In our now sexless cinematic landscape dominated by franchises meant to appeal to adolescent boys, directors like Verhoeven and Lyne are putting their best efforts towards bringing back the erotic thriller. Though Verhoeven’s Benedetta from last year could only be described as an erotic thriller in the loosest terms, Lyne’s newest attempt, Deep Water, adapted from the Patricia Highsmith novel of the same name, is a return-to-form for the director. Unfortunately, this attempt is neither erotic nor thrilling — an anti-climatic effort from everyone involved. Dropped unceremoniously on Hulu after a whirlwind quarantine romance between its two leads, Ana de Armas and Ben Affleck, Deep Water is a lackluster film that is far more boring than the staged paparazzi shoots, spilt coffee, and trashed cardboard cutout spawned by the BenAna romance.

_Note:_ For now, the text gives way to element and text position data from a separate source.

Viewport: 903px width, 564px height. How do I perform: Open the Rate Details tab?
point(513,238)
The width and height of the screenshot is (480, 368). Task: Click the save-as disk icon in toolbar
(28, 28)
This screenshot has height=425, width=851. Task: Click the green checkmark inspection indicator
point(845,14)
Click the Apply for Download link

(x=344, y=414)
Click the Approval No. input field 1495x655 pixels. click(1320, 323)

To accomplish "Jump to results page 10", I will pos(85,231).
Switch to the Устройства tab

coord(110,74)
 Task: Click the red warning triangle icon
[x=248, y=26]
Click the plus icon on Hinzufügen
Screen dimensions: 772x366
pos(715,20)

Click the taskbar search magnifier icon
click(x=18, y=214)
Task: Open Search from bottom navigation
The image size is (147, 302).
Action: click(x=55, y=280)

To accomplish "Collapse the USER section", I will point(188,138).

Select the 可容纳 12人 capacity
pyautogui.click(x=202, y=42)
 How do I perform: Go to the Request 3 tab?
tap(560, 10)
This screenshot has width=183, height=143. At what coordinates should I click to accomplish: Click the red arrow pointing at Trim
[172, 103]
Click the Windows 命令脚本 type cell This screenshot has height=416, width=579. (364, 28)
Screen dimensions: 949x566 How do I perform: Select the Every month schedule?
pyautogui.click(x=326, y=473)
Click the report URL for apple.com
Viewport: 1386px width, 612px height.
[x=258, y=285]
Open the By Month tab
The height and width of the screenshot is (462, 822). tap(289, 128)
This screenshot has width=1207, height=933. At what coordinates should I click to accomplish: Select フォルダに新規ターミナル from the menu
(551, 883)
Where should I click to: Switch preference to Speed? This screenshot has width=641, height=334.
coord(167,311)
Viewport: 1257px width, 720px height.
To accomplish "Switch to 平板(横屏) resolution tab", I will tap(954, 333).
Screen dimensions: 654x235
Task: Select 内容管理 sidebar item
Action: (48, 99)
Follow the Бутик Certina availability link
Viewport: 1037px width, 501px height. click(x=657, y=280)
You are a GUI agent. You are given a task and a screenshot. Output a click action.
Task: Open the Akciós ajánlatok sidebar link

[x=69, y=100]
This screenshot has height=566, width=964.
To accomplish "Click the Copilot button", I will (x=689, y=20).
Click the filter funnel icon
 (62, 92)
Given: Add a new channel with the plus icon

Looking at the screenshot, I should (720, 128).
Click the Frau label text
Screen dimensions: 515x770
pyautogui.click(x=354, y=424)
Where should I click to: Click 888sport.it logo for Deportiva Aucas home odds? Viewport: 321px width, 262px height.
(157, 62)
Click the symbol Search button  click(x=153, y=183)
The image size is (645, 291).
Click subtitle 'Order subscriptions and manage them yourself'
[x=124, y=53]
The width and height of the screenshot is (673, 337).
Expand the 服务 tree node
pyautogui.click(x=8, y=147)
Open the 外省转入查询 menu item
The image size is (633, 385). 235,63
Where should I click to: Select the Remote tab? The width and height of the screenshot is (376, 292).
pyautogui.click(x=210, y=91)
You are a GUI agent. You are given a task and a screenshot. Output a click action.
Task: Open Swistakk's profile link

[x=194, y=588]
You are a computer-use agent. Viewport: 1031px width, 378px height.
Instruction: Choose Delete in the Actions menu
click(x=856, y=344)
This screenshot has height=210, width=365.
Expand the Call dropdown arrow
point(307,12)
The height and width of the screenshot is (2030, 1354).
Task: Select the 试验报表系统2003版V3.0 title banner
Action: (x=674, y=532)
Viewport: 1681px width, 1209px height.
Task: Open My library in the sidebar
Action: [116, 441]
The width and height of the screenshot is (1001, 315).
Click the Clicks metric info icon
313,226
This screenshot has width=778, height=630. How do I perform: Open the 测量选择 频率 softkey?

Deep Water focuses on Vic (Affleck) and Melinda Van Allen (de Armas), a married couple whose partnership is on thin ice as Melinda flaunts her affairs with other men who, one by one, go missing or turn up dead. We, the audience, are thrown right in the middle of Vic and Melinda’s seemingly loveless marriage, with all of their friends knowing about Melinda’s affairs as she dances and gets drunk with new suitor Joel Dash (Brendan Miller) at a party. Each of their friends probe Vic about the relationship, where he insists that Melinda is her own woman and it’s not his job to control her; that is, until he pulls Joel aside and claims he killed Melinda’s previous male associate. From here on, Vic and Melinda exchange spiteful remarks, go to boring parties over and over again, and generally have a lack of sexual chemistry that does not make their “opposites attract” coupling work.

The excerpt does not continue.